After three opening pars, it was a bogey, birdie, bogey run of three holes from the fourth for Fox. He birdied he par-5 eighth hole to get back to level ahead of three pars.

If there was a turning point in Fox’s favour, and when he virtually shut the door on his rivals and proved to the key to his victory, it was holing a stunning 43-footer pin-high right of the cup at the hardest hole all week and that being the par-4 12th hole.

The birdie on 12 was just the lift Fox needed as he then birdied the par-3 13th to get back to four in front of his rivals, with his tap-in birdie at the last handing Fox only his second Tour win.

“The birdie putt on 12 was huge and I’m glad it hit the hole, as it was going three or four feet past, and that birdie changed the momentum for me,” he said.

“I was hanging on for dear life at that stage and I also hadn’t played 12 all that well to that point, so to hold a 43-footer that just sealed everything for me.”

Fox’s win is the 13th of his pro career while he becomes the 26th New Zealander to win on the DP World Tour, and also first New Zealander since Michael Campbell to win from start-to-finish in this the 25th anniversary of the tour.

‘Cambo’ captured the 1999 Johnnie Walker Classic in Taiwan at the start of the then 1999/2000 European Tour season.

“Really, is that true,” said Fox when advised he and ‘Cambo’ have something in common.  If I can copy Cambo with a US Open win or something like that, and a bunch of other victories, I would be very happy.”

One of the first to congratulate Fox was Aussie cricketing legend Shane Warne with the duo often paired together at pro-am’s, including the Alfred Dunhill Links Championship.

“Warnie is generally the first person to comment on any Instagram or Twitter posts, and it’ always great to catch-up with him,” said Fox.

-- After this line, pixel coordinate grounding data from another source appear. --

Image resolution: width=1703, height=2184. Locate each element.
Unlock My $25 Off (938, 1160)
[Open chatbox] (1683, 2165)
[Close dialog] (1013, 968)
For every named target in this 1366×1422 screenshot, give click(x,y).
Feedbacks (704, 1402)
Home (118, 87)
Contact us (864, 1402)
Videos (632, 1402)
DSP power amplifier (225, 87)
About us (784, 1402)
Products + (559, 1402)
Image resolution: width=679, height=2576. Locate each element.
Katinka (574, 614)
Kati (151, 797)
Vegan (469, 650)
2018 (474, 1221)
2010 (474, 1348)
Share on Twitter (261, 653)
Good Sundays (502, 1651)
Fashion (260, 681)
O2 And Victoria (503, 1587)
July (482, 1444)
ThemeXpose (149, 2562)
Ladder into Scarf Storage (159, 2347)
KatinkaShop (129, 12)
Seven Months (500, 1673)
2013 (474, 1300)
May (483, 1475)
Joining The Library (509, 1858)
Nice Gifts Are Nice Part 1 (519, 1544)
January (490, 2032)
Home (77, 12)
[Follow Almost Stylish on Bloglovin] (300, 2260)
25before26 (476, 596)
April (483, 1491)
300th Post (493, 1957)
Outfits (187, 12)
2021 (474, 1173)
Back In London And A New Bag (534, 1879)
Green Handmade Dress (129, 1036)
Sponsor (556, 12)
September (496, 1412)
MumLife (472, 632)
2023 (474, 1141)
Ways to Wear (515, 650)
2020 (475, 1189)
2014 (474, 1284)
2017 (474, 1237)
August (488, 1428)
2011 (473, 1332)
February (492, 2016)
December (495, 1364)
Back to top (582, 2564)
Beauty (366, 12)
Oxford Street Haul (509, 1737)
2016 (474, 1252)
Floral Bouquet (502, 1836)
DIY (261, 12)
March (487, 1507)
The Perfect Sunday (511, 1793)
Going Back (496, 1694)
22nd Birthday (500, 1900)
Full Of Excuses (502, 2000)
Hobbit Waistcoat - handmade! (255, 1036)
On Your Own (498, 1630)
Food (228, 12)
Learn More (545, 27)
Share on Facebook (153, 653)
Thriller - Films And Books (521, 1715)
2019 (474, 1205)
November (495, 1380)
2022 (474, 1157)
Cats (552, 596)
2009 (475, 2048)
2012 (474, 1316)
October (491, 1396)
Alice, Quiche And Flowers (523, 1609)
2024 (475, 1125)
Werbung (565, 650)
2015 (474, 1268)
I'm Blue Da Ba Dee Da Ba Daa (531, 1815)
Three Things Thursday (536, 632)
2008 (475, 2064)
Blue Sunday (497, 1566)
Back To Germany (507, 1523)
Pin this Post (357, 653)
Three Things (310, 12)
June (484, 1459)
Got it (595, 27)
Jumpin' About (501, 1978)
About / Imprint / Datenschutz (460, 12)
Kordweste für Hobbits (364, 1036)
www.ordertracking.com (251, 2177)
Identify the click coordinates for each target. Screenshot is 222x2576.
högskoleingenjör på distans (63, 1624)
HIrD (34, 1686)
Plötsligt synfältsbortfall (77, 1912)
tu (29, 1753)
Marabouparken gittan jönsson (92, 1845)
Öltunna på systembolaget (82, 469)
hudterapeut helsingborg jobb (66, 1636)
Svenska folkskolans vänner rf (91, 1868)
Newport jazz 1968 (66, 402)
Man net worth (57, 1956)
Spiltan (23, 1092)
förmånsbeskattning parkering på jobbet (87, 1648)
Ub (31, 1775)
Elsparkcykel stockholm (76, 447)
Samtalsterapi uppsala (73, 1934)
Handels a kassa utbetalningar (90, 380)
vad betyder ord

“He is as mad on golf as anyone who I have ever met, so I look forward to catching-up with him as some point this year and having a celebratory drink or two with him.”

Fox was staying in Al Hamra, no doubt to enjoy a few celebratory ales, ahead of being picked-up at 1am for the hour’s drive south to Dubai Airport and his victory flight home to his young family in New Zealand.